**Exercise materials**:
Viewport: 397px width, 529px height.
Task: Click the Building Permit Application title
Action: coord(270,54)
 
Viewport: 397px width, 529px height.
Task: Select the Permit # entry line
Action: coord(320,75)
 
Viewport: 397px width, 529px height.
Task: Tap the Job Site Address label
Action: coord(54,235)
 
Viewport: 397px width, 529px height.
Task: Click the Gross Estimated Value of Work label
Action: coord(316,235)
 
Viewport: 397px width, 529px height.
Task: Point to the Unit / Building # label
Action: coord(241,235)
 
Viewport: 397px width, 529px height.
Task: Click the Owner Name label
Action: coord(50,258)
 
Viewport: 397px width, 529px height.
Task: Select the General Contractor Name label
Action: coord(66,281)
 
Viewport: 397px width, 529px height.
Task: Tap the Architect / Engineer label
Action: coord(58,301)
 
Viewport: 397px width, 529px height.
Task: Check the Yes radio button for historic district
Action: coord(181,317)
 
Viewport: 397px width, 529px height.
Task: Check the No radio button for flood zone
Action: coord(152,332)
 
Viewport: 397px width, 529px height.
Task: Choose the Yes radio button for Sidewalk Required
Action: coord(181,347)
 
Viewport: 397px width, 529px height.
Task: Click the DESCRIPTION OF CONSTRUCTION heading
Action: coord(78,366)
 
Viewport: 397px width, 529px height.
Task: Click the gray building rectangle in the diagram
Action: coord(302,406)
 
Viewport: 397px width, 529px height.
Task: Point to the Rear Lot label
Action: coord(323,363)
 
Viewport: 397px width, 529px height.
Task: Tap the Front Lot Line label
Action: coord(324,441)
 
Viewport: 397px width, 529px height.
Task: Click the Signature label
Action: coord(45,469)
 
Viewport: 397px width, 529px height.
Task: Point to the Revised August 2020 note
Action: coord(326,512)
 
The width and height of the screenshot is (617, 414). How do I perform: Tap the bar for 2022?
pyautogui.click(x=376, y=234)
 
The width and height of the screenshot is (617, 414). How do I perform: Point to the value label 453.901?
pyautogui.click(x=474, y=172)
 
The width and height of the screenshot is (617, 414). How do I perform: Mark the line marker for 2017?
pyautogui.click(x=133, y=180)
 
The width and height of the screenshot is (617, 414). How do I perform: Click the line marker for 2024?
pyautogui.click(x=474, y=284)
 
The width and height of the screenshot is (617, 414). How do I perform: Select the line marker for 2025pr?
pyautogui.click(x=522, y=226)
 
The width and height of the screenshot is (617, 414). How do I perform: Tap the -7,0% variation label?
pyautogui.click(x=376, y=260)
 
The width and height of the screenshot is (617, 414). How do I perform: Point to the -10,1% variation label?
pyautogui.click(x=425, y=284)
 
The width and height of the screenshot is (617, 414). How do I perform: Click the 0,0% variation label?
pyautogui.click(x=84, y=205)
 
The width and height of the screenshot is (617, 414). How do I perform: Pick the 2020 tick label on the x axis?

**Set task**: Rewrite the records from their first line through the line containing "Action: coord(66,281)", swapping "label" for "caption" and leaving everything else as it is.

**Correct result**:
Viewport: 397px width, 529px height.
Task: Click the Building Permit Application title
Action: coord(270,54)
 
Viewport: 397px width, 529px height.
Task: Select the Permit # entry line
Action: coord(320,75)
 
Viewport: 397px width, 529px height.
Task: Tap the Job Site Address caption
Action: coord(54,235)
 
Viewport: 397px width, 529px height.
Task: Click the Gross Estimated Value of Work caption
Action: coord(316,235)
 
Viewport: 397px width, 529px height.
Task: Point to the Unit / Building # caption
Action: coord(241,235)
 
Viewport: 397px width, 529px height.
Task: Click the Owner Name caption
Action: coord(50,258)
 
Viewport: 397px width, 529px height.
Task: Select the General Contractor Name caption
Action: coord(66,281)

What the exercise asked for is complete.